2) [speedlim] immediately closes a virtual gate for 1ms --- meanwhile, uzi keeps ticking.
3) 1ms later, [speedlim] allows another value through --- uzi has counted up to (100,000 / 5ms) 20,000
Until it reaches 100,000 ~4ms later
Basically, [speedlim] allows [uzi] to work at full speed, only waiting for a single value to go through to the UI object once every 1ms.
Note that this is really just to highlight how powerful [speedlim] can be to speed up your patches (if you don't need every value). The overall idea of this patch is to demonstrate how long each method takes to process the entire 100,000 values.
Pattr Receive Bound (no bindto on send) [~319ms]
Here we have a [pattr] object being fed a steam of data. On the other end of the test is a blank [pattr] object that is initialised on load with (bindto ).
Once in the territory of the pattr system, things slow down a lot. Because of this, I would recommend using the pattr methods ONLY when dealing with UI interaction with objects in other patchers.
The major benefit of this method is obviously that the pattr system is designed to easy store the values of objects using the [pattrstorage] object. The added benefit of this is also that pattr objects can be bound to others with neat path addressing through script names. [pattrmarker] is very useful here.
Pattr Receive Bound (bindto on send) [~257ms]
Now - this was a HUGE surprise.
We've got the EXACT same method as the previous - only I've added a [number] object to the (bindto) outlet of the [pattr] object. As we saw in previous tests, adding a [number] object in the chain should slow things down a lot, but in this case it actually speeds things up by ~19%.
If anyone from Cycling knows the reason why this result is faster than the previous, I'd love to hear why.
Pattr Send Bound [~439ms]
Now this was actually a surprise to me. I had no idea that SENDING through a blank [pattr] bound using (bindto) would be slower than sending the data through the other end, receiving on the bound side. Anyone know why this might be?

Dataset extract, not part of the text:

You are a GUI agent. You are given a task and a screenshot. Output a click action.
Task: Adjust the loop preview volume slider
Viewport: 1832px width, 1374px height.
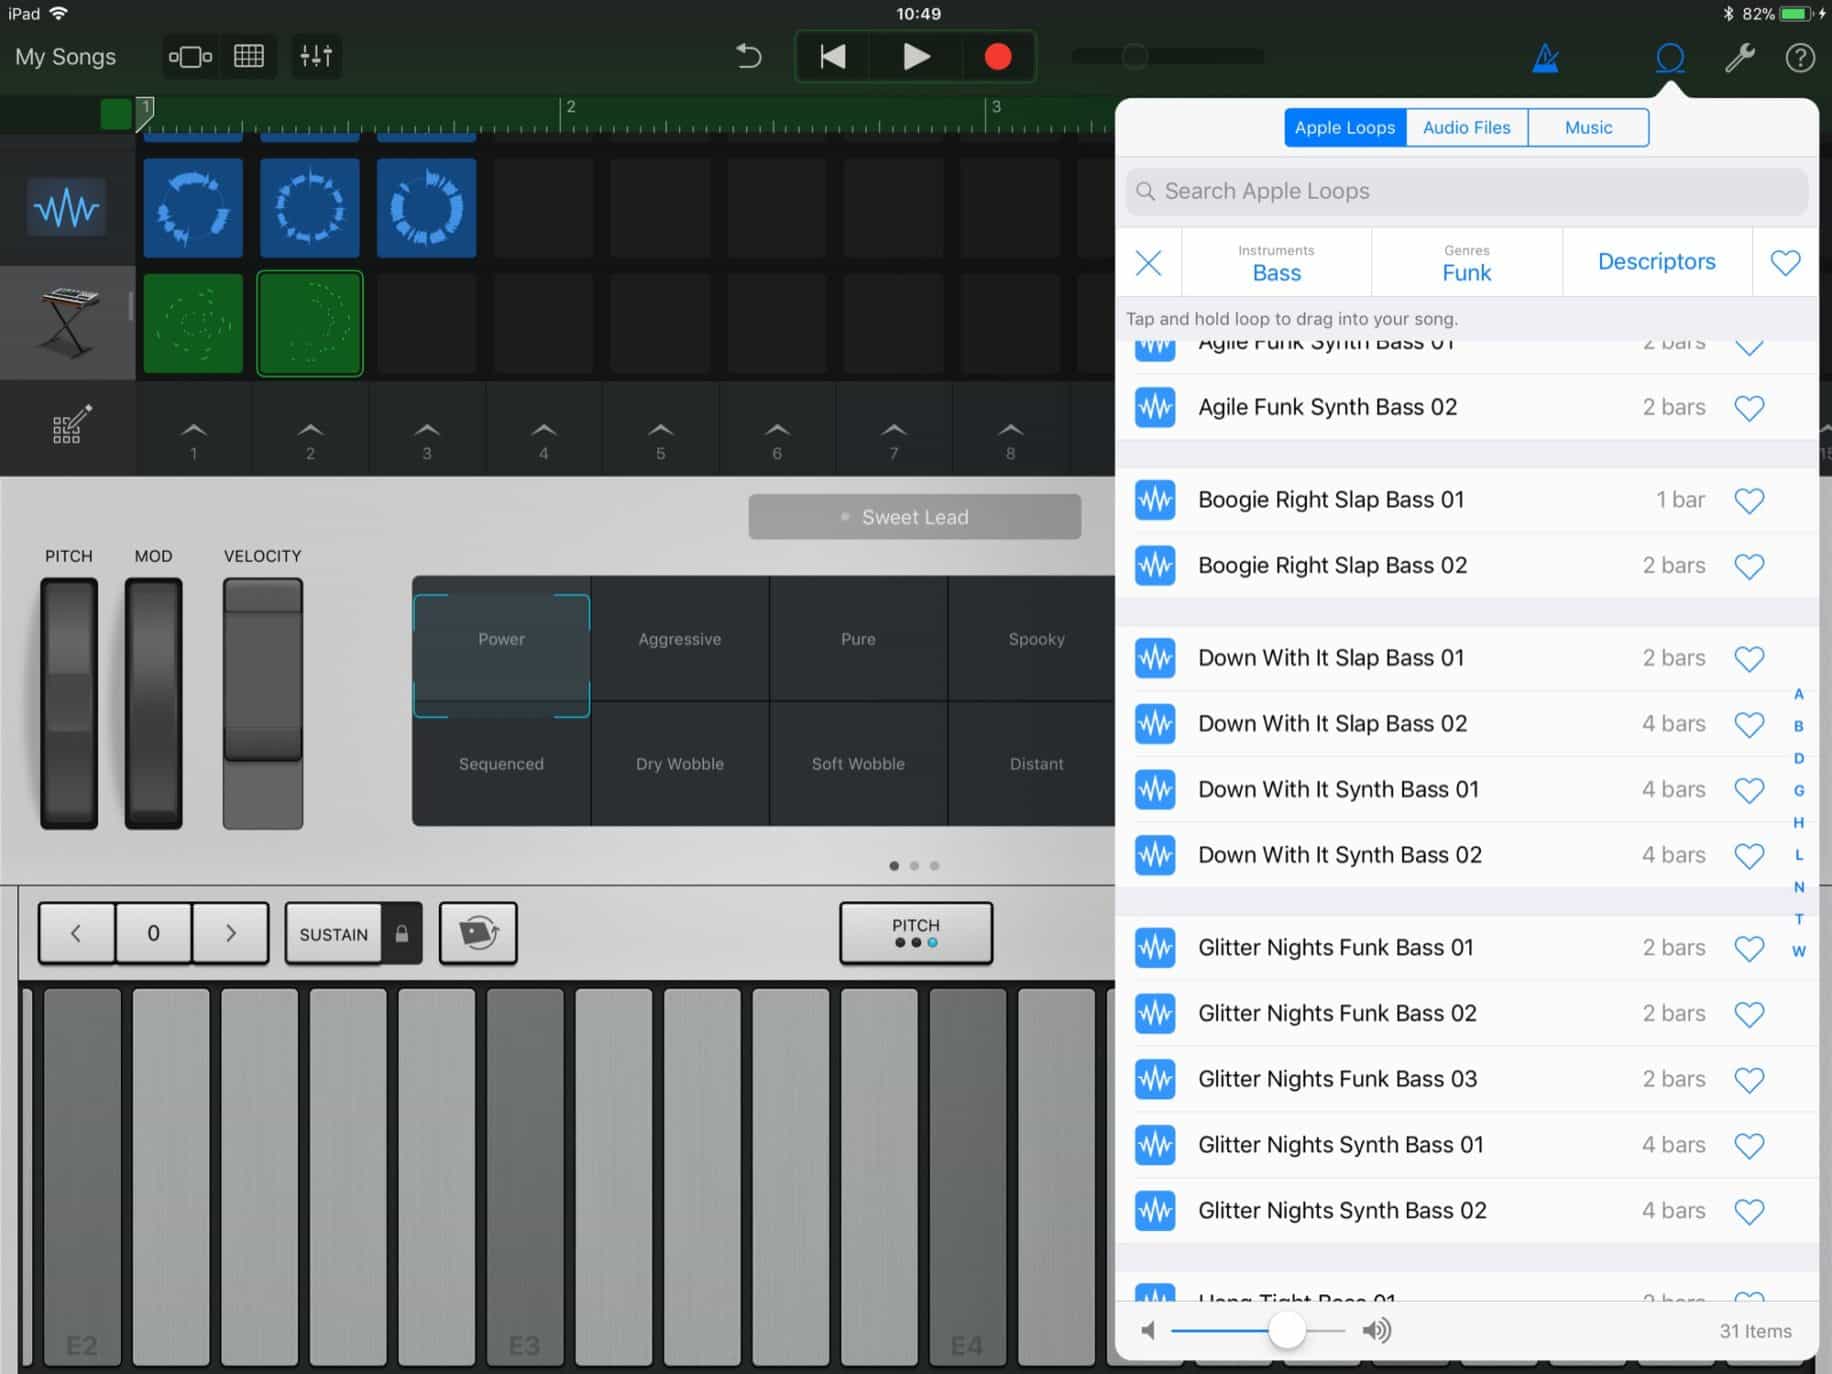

Again, only use this when dealing with UI interaction with remote/hidden pattr objects.
Pattr Forwarding [~223ms]
This is about the same as the Bound Pattr Receive method. No real surprises here. I suppose the limitation of this method is that it can only go one way. The benefit here over PattrHub is that the destination only needs to be set once.
Again, very similar to Pattr Forwarding, only this is slightly more flexible in that it can be send a (get) message to pull the value. A [prepend] is needed here to add the name of the pattr object before each message, and it is probably due to this process that this method is slightly slower than Forwarding.
Now, this test required a slightly modified version of the setup, due to the way I was checking for 100,000. Thought this shouldn't be effecting the speed in any way.
This test is the most inconsistent in this patch. The result ranged from 5ms to 17ms - with no difference having overdrive on or off.
With the added requirement of requiring DSP to be on and some additional work arounds and patching to make this feasible in a data streaming context, I would most likely avoid this method and simply use [send] or [pvar].
I did this test and write up for discussion and awareness. It's to this end that I welcome you all to add to, correct or improve this test.
If you disagree/agree with me or just want to highlight something, please say so!